Hooks making things complicated, before that it's actually simple, let's try to talk with class-based component.
There's only two kinds of data inside a component (class-based), first is props. Props is, similar with html attribute, are given to the component by the caller / owner / parent. `<input type="password"/>` has type as the props key, and "password" as it's value.
State is data that lives inside a component and cannot in any way accessed by the caller / owner / parent. It can only be accessed by the component itself, or it's children if the component decided to pass it. In general, you'll use very few components with state in a single application unless you know what you're doing with it.
So about the data flow, generally data is handled (can be via state or state management libs, see later section) by higher ups (parent) component, and passed to it's children via props.
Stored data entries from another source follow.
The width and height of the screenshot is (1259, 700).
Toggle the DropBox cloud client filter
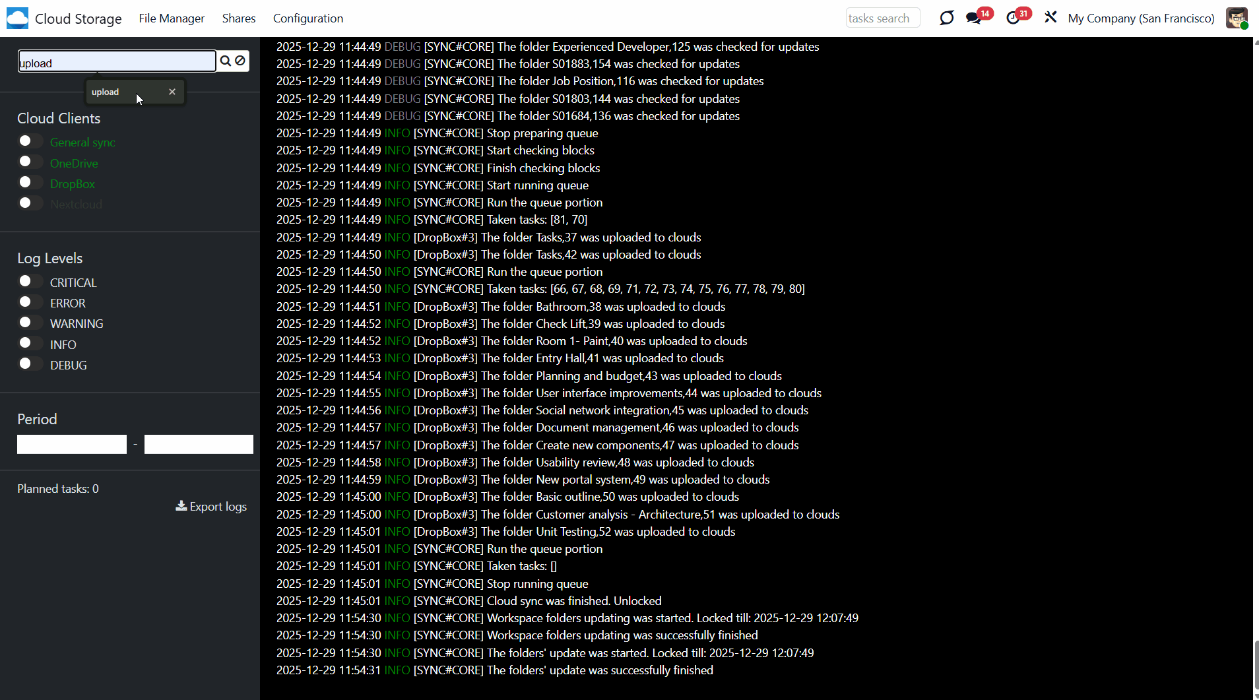30,183
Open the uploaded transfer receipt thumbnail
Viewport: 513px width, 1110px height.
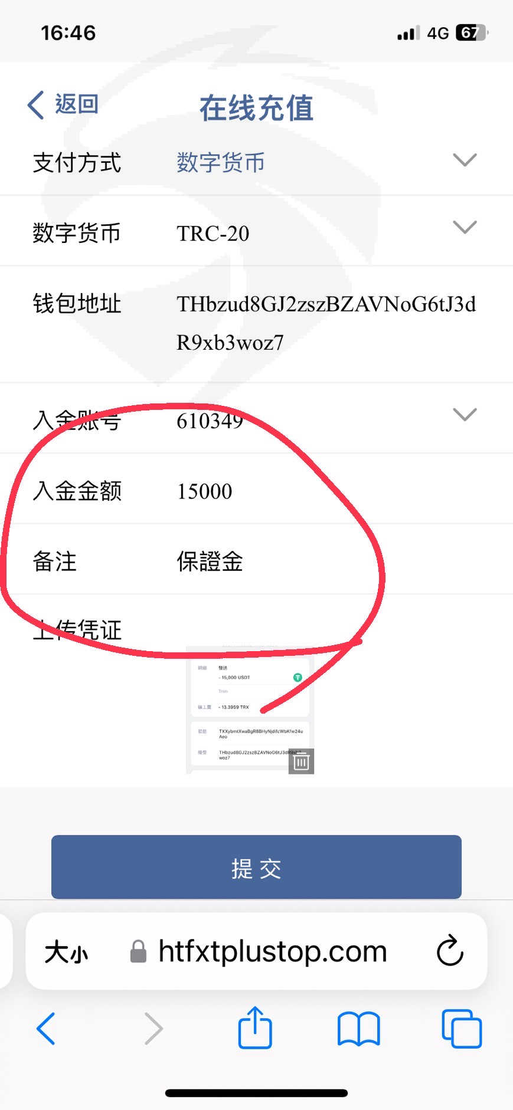coord(250,710)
Now the parent component, together with the the value passed, also pass function. The function can be called by the children to update the parents state.
As for data management, there's 2 way I usually handle it. First is using state management like mobx and passing it via several ways, usually using react context. State management libraries usually has section on this.
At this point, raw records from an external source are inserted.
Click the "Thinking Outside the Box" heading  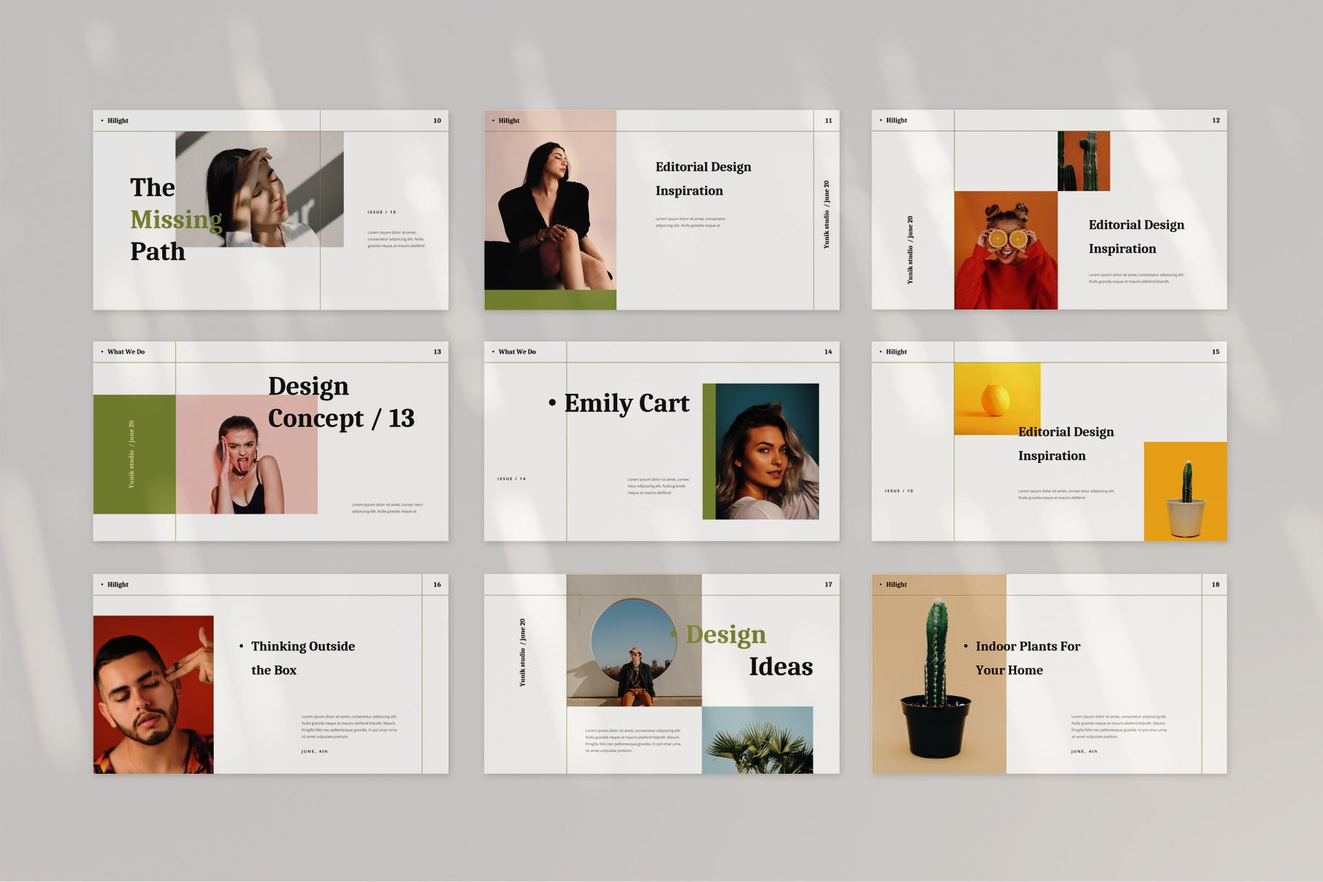coord(302,658)

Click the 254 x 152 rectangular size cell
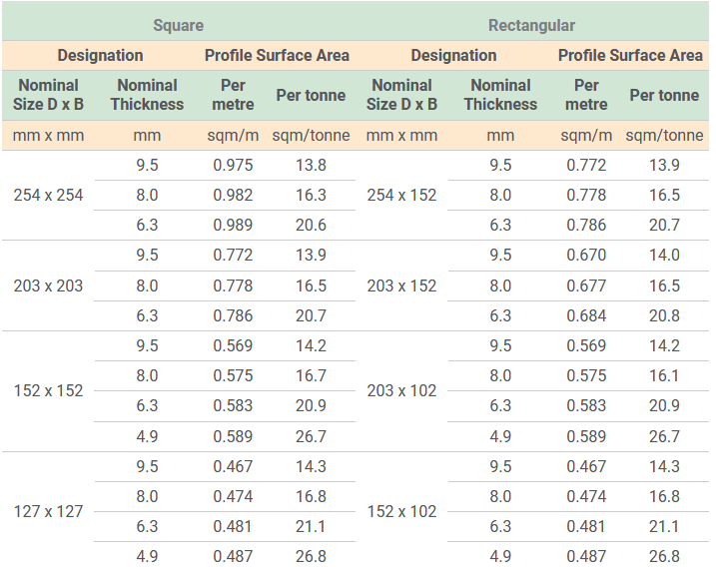point(401,196)
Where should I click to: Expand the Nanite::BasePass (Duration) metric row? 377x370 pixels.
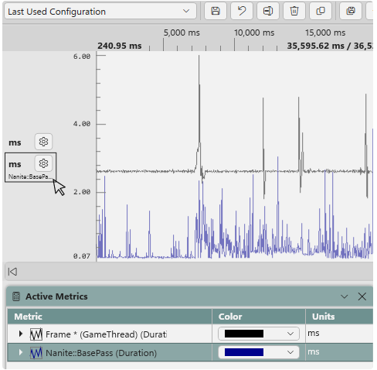click(x=21, y=352)
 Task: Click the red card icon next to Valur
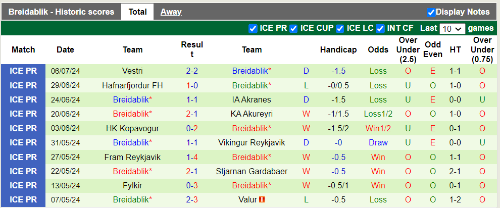pos(262,199)
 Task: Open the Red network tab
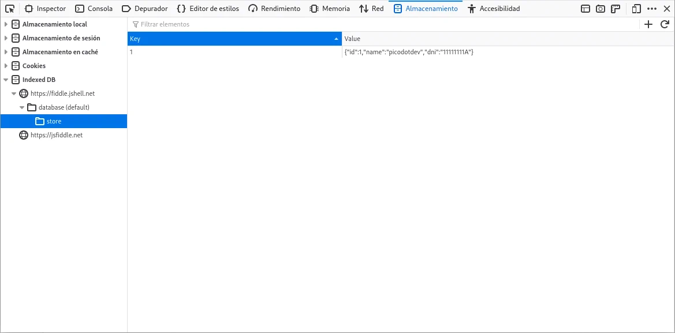tap(371, 9)
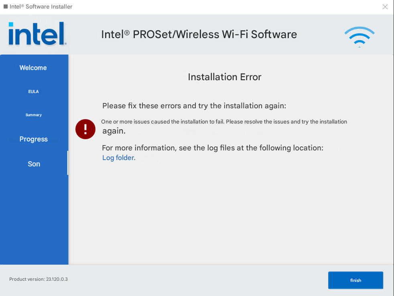Close the Intel Software Installer window

coord(385,7)
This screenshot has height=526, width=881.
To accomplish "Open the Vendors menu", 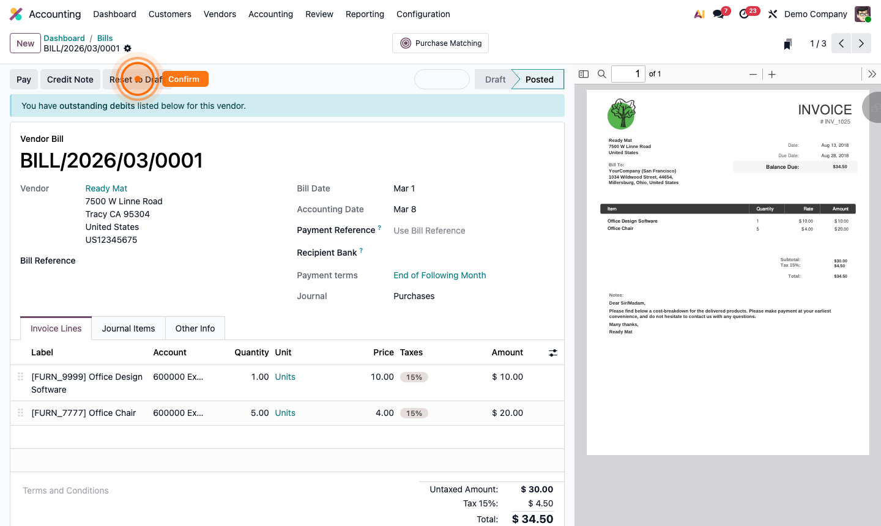I will [220, 14].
Second is to declare the data I needed on top most components (that's relevant to the data itself) via react context, and pass them either via props or make children access them via react context.
I just learned React/Nextjs for a take home coding interview assignment. I used useState a few times. Why would I need redux when there’s useState and useContext?
Other than being overly verbose, I think React is ok after building my website with Sveltekit. There just seems to be way more support for off the shelf react components and 99% of jobs ask for React.
Don't use redux alone, use redux toolkit or mobx which are more simpler and newer. Sure, you don't need them and can be replaced with useState instead.
They shine when you need / can separate the business logic with ui. Think about state management as "backend" for your frontend.
What props they have, whether a function will change which props, etc, are belonging to state management. Heck, even the state management can be done in separate project by different team.
The best thing, in a bigger org / bigger project, you can have 2 state management code. One is mock, for frontend to develop, which has no dependency with servers, and another is the real one, that really call the backend server for real data.
Data flows top down, from parents to nested children, either explicitly via props or made available as context by parent providers. If data needs to be sent upwards, the parent component must send down a callback which the nested component can call.
Hooks are frankly something that you just have to put work into learning though as they can’t be succinctly explained. It’s worth the effort though.
Where ordinary programming paradigms result in tangled and messy state, and pure functional paradigms try to pretend state doesn’t exist and stick it all in a monad, hooks provide a framework to handle state in a way that composes much like pure functions do.
React `createElement` is not the same as `document.createElement`. The exact behavior of react elements still has a lot of complexity IMO. A react element is not analogous to a DOM element. It's more like a factory for creating a DOM elements. You can put the same react element in a document twice, no problem. That doesn't work for DOM elements. That's just the tip of the iceberg.
This is because you define what you want the components result to be. But not how to do it.
The return of a component render is a description of more work to do. When that’s done is up to reacts scheduler.
Once react has rendered a tree it then commits it to the dom.
Manipulating dom elements at runtime is imperative work. Doing it server side you get the same declarative capability as react, but no runtime behaviour.
React elements not being 1:1 with the DOM is what enables us to also target native, tuis, and so on.